コムニオ2月号で斎藤菜穂子さんが推薦図書として取り上げた帚木蓬生著『守教』(新潮社刊)が今月初め、吉川英治文学賞を受賞しました。受賞を伝えるニュースには、“隠れキリシタンの魂の叫びが甦る! 慟哭の歴史巨編”という見出しが書かれていました。

福岡県南部、小郡(おごうり)市出身の著者は、これまで筑後川水利事業に命をかけた五庄屋の物語である『水神』、圧政にあえぐ農村と医師の姿を描いた『天に星 地に花』を世に出していましたが、それらに続く「久留米藩三部作」の3作目にあたる『守教』を昨年9月に発表しました。著者は中学生時代、福岡県大刀洗町の田園地帯に立っている赤レンガ造りの今村カトリック教会の側を自転車で通りながら、「何でこげな立派な教会があるとじゃろ」と、不思議に思っていたといいます。半世紀余りたって、天主堂建設につながるこの地のキリスト教信仰史を大河小説で見事に描き出しました。それが栄誉ある文学賞を受賞するとは私たちカトリック者にとっては実に嬉しい限りです。

● **資料**:
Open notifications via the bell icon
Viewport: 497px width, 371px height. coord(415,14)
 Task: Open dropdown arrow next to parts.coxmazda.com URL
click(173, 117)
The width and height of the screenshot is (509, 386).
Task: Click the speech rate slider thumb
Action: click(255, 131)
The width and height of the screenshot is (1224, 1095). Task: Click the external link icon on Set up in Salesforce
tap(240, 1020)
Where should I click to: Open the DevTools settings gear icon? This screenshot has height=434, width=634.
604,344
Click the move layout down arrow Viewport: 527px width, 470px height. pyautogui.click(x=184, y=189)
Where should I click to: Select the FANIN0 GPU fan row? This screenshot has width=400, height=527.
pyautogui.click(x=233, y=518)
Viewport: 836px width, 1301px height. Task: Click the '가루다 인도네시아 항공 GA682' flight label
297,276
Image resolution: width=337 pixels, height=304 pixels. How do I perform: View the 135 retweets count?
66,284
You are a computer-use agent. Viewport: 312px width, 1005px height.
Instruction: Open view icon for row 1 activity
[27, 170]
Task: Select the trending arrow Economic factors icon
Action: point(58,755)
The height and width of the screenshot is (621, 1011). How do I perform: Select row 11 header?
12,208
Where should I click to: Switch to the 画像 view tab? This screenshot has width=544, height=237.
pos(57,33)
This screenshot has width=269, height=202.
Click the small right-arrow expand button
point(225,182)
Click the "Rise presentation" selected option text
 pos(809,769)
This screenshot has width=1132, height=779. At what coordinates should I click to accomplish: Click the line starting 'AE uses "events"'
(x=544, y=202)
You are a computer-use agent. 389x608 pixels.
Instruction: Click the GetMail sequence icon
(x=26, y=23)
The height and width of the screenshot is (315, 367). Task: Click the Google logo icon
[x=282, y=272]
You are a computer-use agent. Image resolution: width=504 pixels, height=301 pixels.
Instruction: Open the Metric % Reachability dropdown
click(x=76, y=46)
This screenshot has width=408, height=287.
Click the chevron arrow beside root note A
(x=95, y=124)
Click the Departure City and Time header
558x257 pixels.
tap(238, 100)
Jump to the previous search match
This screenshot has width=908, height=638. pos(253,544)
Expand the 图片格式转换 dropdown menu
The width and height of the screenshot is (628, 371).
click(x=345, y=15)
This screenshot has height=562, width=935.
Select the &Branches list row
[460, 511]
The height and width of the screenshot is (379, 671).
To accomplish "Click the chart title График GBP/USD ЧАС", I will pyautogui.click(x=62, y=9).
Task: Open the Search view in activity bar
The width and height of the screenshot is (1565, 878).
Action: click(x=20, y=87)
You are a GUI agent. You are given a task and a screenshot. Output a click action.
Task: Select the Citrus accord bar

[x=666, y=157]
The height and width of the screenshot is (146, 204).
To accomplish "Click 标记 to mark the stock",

● **作業内容 1**: 提示文のうち、「福岡県南部、小郡(おごうり)」を含む語句で始まり「とっては実に嬉しい限りです。」で終わる部分を、一字も変えずに書き写しなさい。
● **作業内容 2**: 提示文で『』に入れて示された書名を、すべて挙げなさい。

● **解答欄 1**:
福岡県南部、小郡(おごうり)市出身の著者は、これまで筑後川水利事業に命をかけた五庄屋の物語である『水神』、圧政にあえぐ農村と医師の姿を描いた『天に星 地に花』を世に出していましたが、それらに続く「久留米藩三部作」の3作目にあたる『守教』を昨年9月に発表しました。著者は中学生時代、福岡県大刀洗町の田園地帯に立っている赤レンガ造りの今村カトリック教会の側を自転車で通りながら、「何でこげな立派な教会があるとじゃろ」と、不思議に思っていたといいます。半世紀余りたって、天主堂建設につながるこの地のキリスト教信仰史を大河小説で見事に描き出しました。それが栄誉ある文学賞を受賞するとは私たちカトリック者にとっては実に嬉しい限りです。

● **解答欄 2**:
『守教』
『水神』
『天に星 地に花』